SEATTLE – The principal of Ballard High School sent a warning to parents about the dangers of deadly contaminated pills. The alert came after the sudden death of Gabriel Lilienthal, a student at the school, who died of an accidental fentanyl overdose.
The letter stated Lilienthal’s family requested the school, “share that Gabe died of an accidental fentanyl overdose when he thought he was taking oxycodone.”
Lilienthal’s family said he was a straight-A student and was taking college courses to further his education. He was buried in Minneapolis, Friday, where he was raised.
Ballard High School students said they were still in shock of losing one of their own.
“It’s happening around the world. There’s this whole opioid crisis and it’s so crazy to think it’s so close our community that it’s happening too,” said Lulu Granquist, a junior. “It’s just not worth it. It’s not worth the risk because you never know.”
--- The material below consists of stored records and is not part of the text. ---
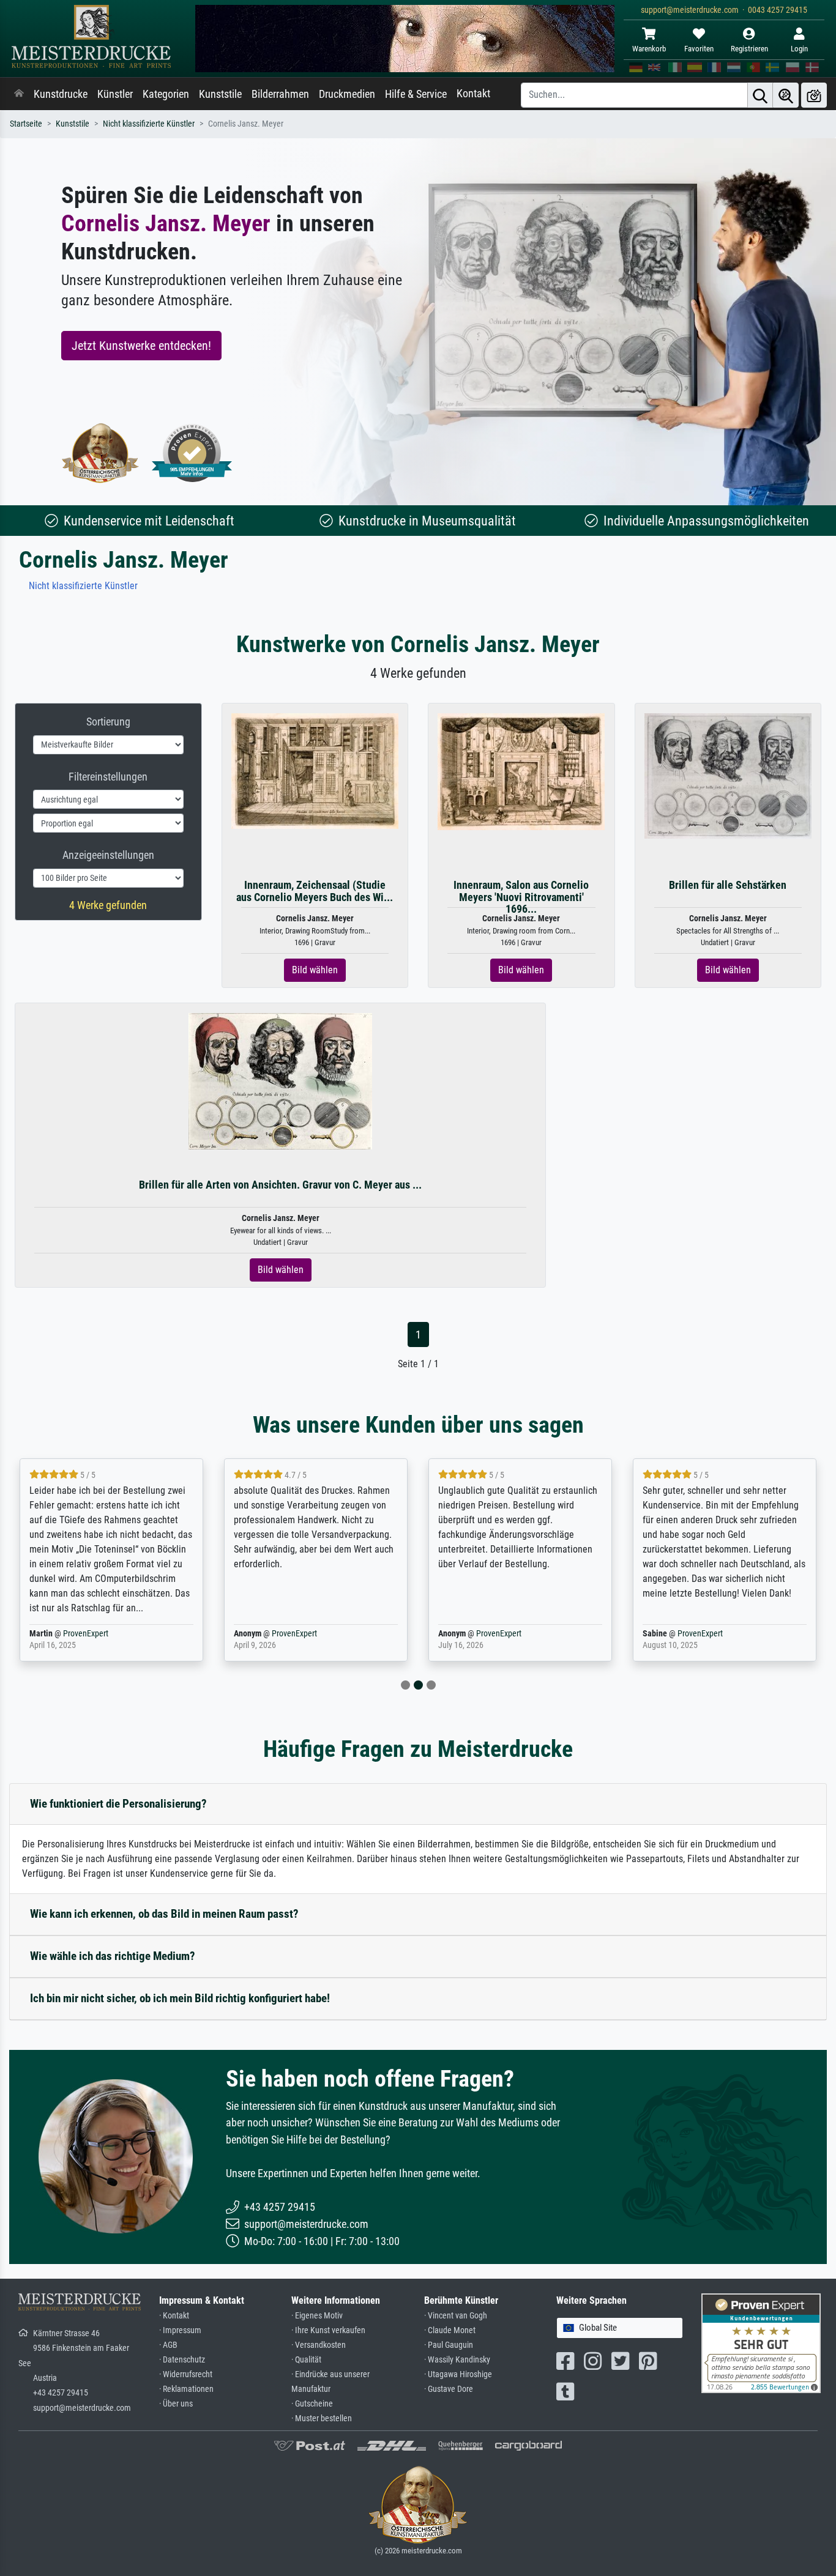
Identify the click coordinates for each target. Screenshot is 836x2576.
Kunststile (220, 94)
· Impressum (180, 2330)
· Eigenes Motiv (317, 2316)
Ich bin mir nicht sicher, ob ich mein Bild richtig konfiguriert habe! (180, 1998)
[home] (19, 94)
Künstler (115, 94)
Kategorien (166, 94)
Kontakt (473, 93)
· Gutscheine (312, 2404)
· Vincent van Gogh (455, 2316)
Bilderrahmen (280, 94)
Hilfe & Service (416, 94)
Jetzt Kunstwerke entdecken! (141, 345)
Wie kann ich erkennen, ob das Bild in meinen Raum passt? (164, 1914)
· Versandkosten (318, 2345)
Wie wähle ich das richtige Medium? (112, 1956)
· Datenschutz (182, 2360)
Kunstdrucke (61, 94)
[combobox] (619, 2328)
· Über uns (176, 2404)
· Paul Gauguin (448, 2345)
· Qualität (306, 2360)
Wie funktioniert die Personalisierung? (118, 1804)
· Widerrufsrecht (185, 2374)
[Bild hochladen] (814, 95)
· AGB (168, 2345)
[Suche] (760, 95)
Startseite (26, 124)
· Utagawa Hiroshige (458, 2374)
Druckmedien (347, 94)
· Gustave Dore (448, 2389)
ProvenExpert (85, 1633)
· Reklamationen (186, 2389)
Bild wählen (315, 970)
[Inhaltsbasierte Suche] (786, 95)
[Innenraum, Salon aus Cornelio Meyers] (521, 771)
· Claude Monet (450, 2330)
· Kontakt (174, 2316)
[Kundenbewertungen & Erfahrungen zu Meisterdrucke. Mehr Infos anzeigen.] (761, 2342)
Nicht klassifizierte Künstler (149, 124)
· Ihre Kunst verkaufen (328, 2330)
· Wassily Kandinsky (457, 2360)
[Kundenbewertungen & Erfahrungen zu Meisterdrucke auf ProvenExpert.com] (192, 453)
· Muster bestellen (321, 2418)
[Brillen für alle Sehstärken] (728, 775)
“The people who knew him were a little shocked. And then the teacher just encouraged everyone that the school is giving support for everyone, they have counselors in the office if need be,” said Julius Wichert, a senior.
Authorities said Lilienthal died after taking what he thought was oxycodone, but it was actually a fake pill laced with fentanyl. Some students said the dangers of the pills weren’t getting enough attention.
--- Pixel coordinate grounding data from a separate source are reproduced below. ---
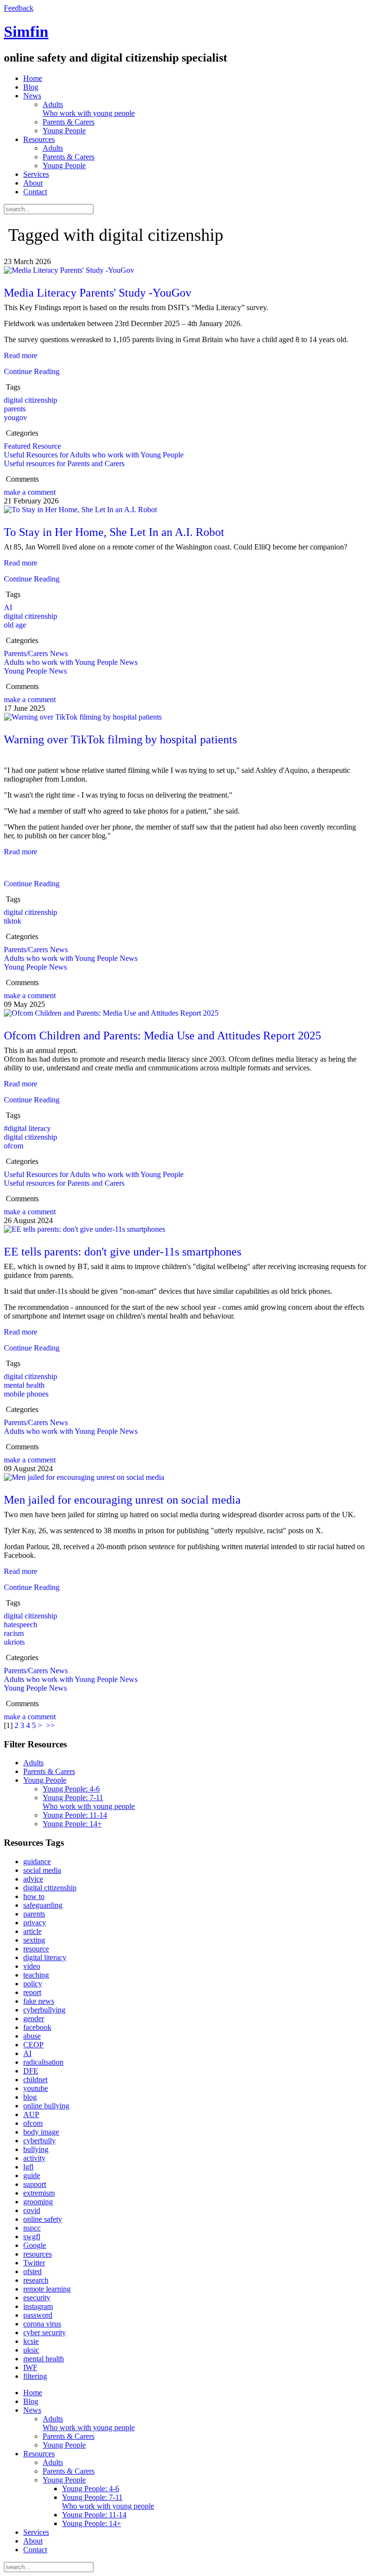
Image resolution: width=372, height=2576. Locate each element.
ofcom (13, 1146)
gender (33, 2018)
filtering (35, 2376)
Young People (64, 130)
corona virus (42, 2324)
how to (34, 1896)
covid (31, 2210)
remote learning (47, 2289)
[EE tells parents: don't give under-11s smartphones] (84, 1229)
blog (30, 2097)
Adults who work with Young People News (71, 662)
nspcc (32, 2228)
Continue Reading (32, 371)
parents (15, 409)
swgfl (31, 2236)
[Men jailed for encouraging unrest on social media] (84, 1477)
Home (32, 78)
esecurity (36, 2297)
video (31, 1966)
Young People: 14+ (72, 1824)
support (34, 2184)
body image (41, 2132)
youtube (35, 2088)
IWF (30, 2367)
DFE (30, 2071)
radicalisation (43, 2062)
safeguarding (42, 1905)
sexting (34, 1940)
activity (34, 2158)
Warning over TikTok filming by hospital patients (120, 739)
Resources (39, 139)
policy (32, 1983)
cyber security (44, 2332)
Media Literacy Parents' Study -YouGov (97, 292)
“It’s risky and not talking about it makes it more of a problem than it needs to be,” said Quinlan Kalthoff, a senior.
Lilienthal was one of three teens in King County since August that lost their life to a fentanyl overdose. The two other young men were students at Skyline High School in Sammamish.
The King County Sheriff said any pills purchased off the street are considered very dangerous and likely contained fentanyl. While investigators continued tracking down the source, the Seattle mayor said more education was vital.
“Parents need to do it, schools need to do it because many people believe that drugs are not dangerous. They are very dangerous. And having drugs laced with fentanyl is almost always deadly,” said Mayor Jenny Durkan.
The King County Health Department said fentanyl was 50 times more potent than heroin and 100 times more potent than morphine. Health experts said even the smallest grains for fentanyl could be lethal.
Lilienthal’s family said as devastating as his death was, they planned to use it to raise awareness. They created the Gabriel Lilienthal Foundation to promote education to parents and young people about the dangers of the pills. The family said they immediately began seeing donations and support pouring in.